Source: DeepSeek API Pricing; OpenAI/Anthropic published pricing, January 2025

Enterprise support. When your AI system breaks at 2am, who do you call? Proprietary providers offer SLAs, support channels, and incident response. Open-source means your team owns every problem.

The Platform Approach

The enterprises getting this right aren't choosing sides. They're building model-agnostic foundations that can use different models for different workloads.

A practical architecture:

Workload	Model choice	Rationale
Customer-facing chat	Proprietary (Claude, GPT-4o)	Best quality, enterprise SLAs
Internal document classification	Open-source (fine-tuned)	High volume, cost-sensitive, internal data
Complex analysis and reasoning	Proprietary (frontier)	Highest capability required
Data extraction pipelines	Open-source or smaller proprietary	Structured task, cost at scale matters
Sensitive data processing	Open-source (self-hosted)	Data cannot leave infrastructure

This isn't about ideology. It's about matching the right model to the right workload based on cost, capability, control, and compliance requirements.

What This Means for NZ/AU Enterprises

The NZ and Australian markets have specific considerations:

Data sovereignty is a real concern. For government and regulated industries, the ability to process data entirely within NZ/AU infrastructure matters. Open-source models deployed on local cloud regions address this directly.

Talent is the constraint. Self-hosting and fine-tuning open-source models requires ML engineering talent that's scarce in NZ/AU. The cost of hiring and retaining this talent often exceeds the savings from avoiding proprietary API fees.

Start with APIs, evolve to hybrid. For most NZ/AU enterprises, the pragmatic path is: start with proprietary APIs to prove value and build your data and integration layers. Once you have proven use cases at scale, evaluate whether self-hosted open-source models reduce cost or improve control for specific workloads.

The Strategic Takeaway

DeepSeek R1 is a signal, not a destination. The signal is: the AI model layer is commoditising. Proprietary models will continue to lead on frontier capability, but the gap is shrinking and the cost is falling.

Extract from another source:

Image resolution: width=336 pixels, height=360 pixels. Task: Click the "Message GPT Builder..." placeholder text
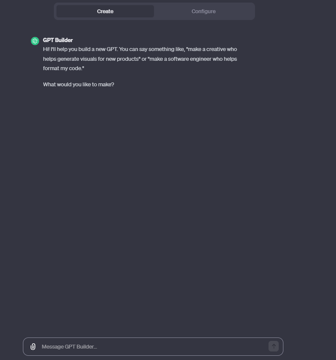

Your competitive advantage doesn't come from which model you use. It comes from your data, your integration with business workflows, your governance framework, and the compound effect of shared AI infrastructure. Those are the layers that are hard to replicate, and they work regardless of whether the model underneath is open-source or proprietary.

Build your foundation to be model-agnostic. Use the best model for each job. And watch the open-source space closely, because it's moving faster than most enterprise roadmaps account for.

Should we switch from GPT-4 to DeepSeek R1?: Not as a wholesale replacement. DeepSeek R1 is competitive on reasoning tasks but not universally superior. Evaluate it for specific workloads, particularly high-volume or data-sensitive ones, where its cost and deployment advantages matter. Keep proprietary models for tasks where frontier capability is essential.
Is it safe to use a model developed in China for enterprise workloads?: The model weights are open-source and auditable. When self-hosted, no data leaves your infrastructure. The geopolitical concern is real but manageable: audit the model, deploy on your own infrastructure, and apply the same security controls you would to any software component. The risk profile is comparable to using any open-source software.
How much does it cost to self-host an open-source model?: Initial setup for a production-grade deployment runs $15-40K (infrastructure, engineering time, security). Ongoing costs depend on scale: $2-8K/month for GPU compute on cloud infrastructure. Compare this to your projected API spend to find the crossover point. For most enterprises, self-hosting only makes financial sense above 50,000+ monthly API calls per model.